Comput. Chem. 2012, DOI: 10.1002/jcc.23122], click here for details.
4 Phase transition points Phase transition points are identified based on the global indices during the thermal unfolding simulation; these points correspond to the Ecut,hb when a global index changes rapidly indicating a shift of the network from being largely rigid to being largely flexible. For a protein, such a shift can be related to the folded-unfolded transition. For this, Ecut,hb is converted to a temperature scale using a linear relation: T = -20K / (kcal mol-1) x Ecut,hb + 300K. Phase transition points are identified on four of the global indices -P∞ (type 1 and 2) and H (type 1 and 2). However, there may be cases where such a transition cannot be identified; these include a lack of a sharp transition or the presence of multiple comparable transitions. For an ensemble-based CNA, a summary (mean and standard error of the mean) of these transition points is presented.

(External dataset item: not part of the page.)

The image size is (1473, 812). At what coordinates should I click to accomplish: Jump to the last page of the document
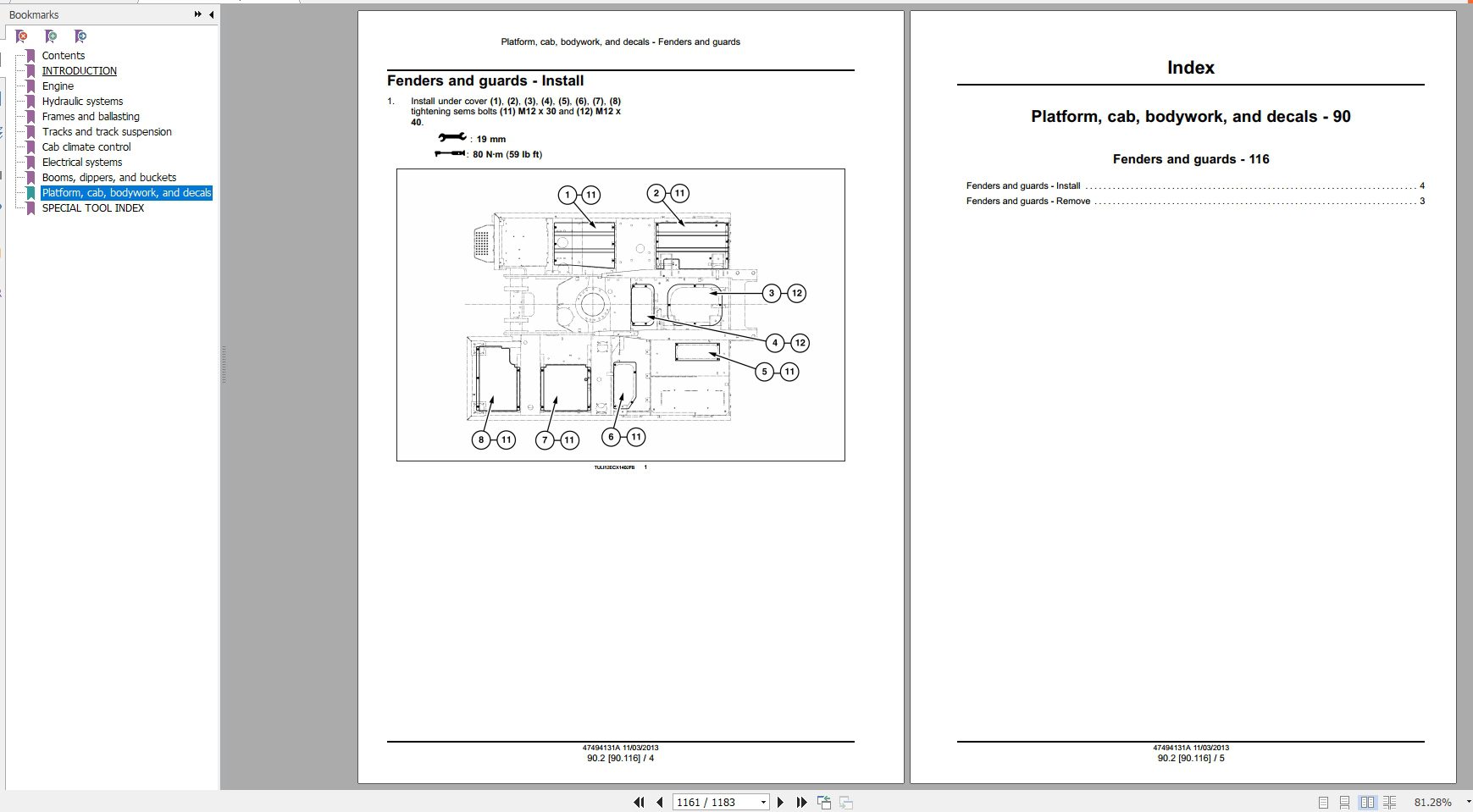[801, 802]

5 Unfolding nuclei Unfolding nuclei or weak spots are residues that belong to the giant rigid cluster until the phase transition point and segregate from the giant rigid cluster at this point during the thermal unfolding simulation. From the point of view of protein stability, unfolding of the giant rigid cluster begins from these residues and, hence, these residues are termed weak spots. It is more likely that mutating these residues makes a protein more thermostable. In case of an ensemble-based CNA run, for all residues the frequency of being a weak spot in all individual structures of the ensemble is presented.

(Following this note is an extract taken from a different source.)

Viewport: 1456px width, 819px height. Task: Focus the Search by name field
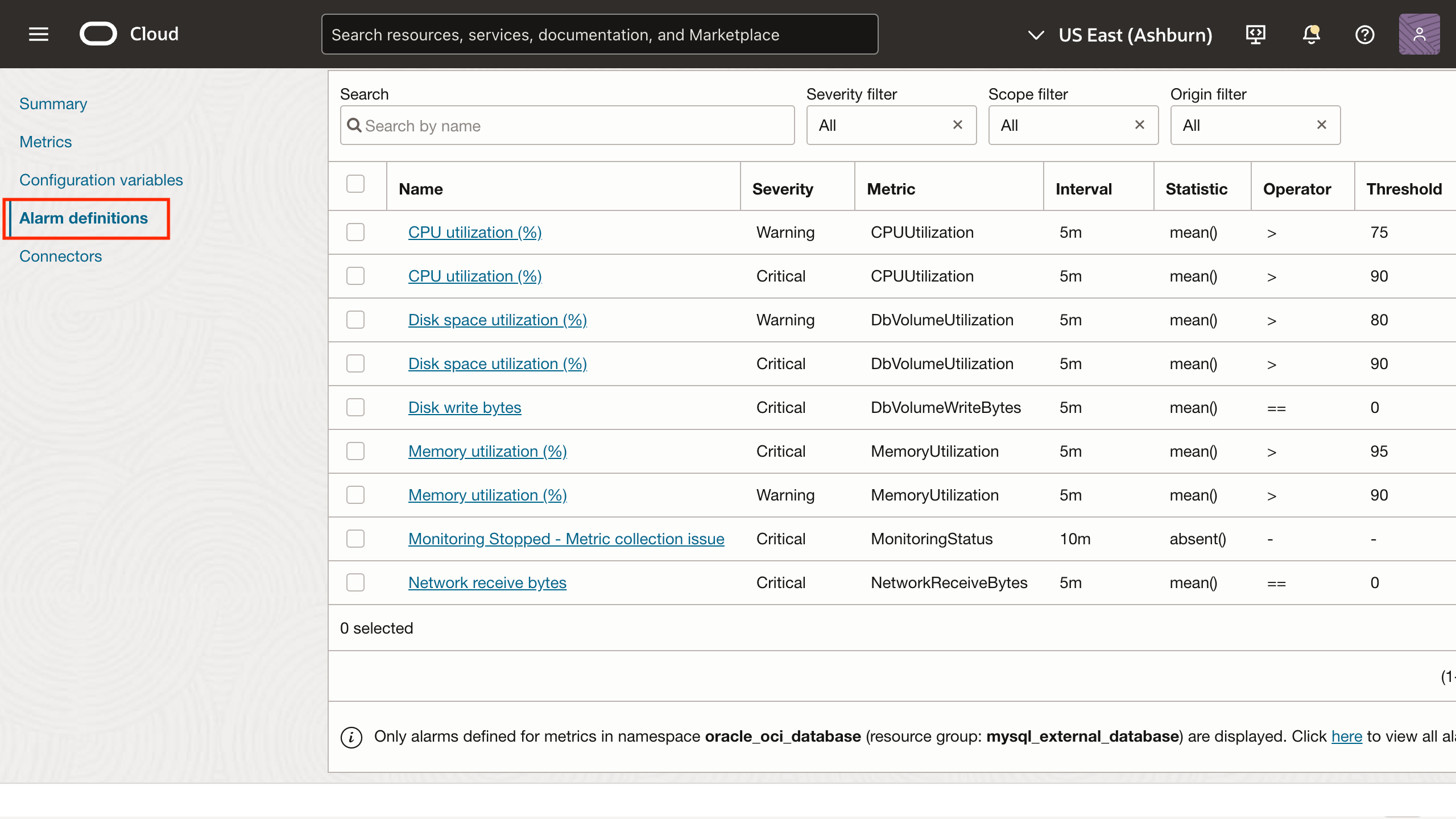coord(574,126)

6 Homo-multimeric proteins or proteins with internal symmetry
CNA considers each residues of a protein individually, that is, it does not consider related residues from different chains of homo-multimeric proteins (or symmetry-related residues) as identical and, hence, does not average out index values for such related residues. Accordingly, the local index values for related residues can differ because of differences in the local environment of these residues (=> rigidity index, stability maps) or because of the very definition of the index, which considers the whole homo-multimer/symmetric protein as one unit and monitors the thermal unfolding simulation of this whole unit (=> percolation index). In the latter case, it may be that residues of one of the chains are identified as weak spots (because unfolding starts here) whereas those of the other chain(s) do not harbor any weak spots character.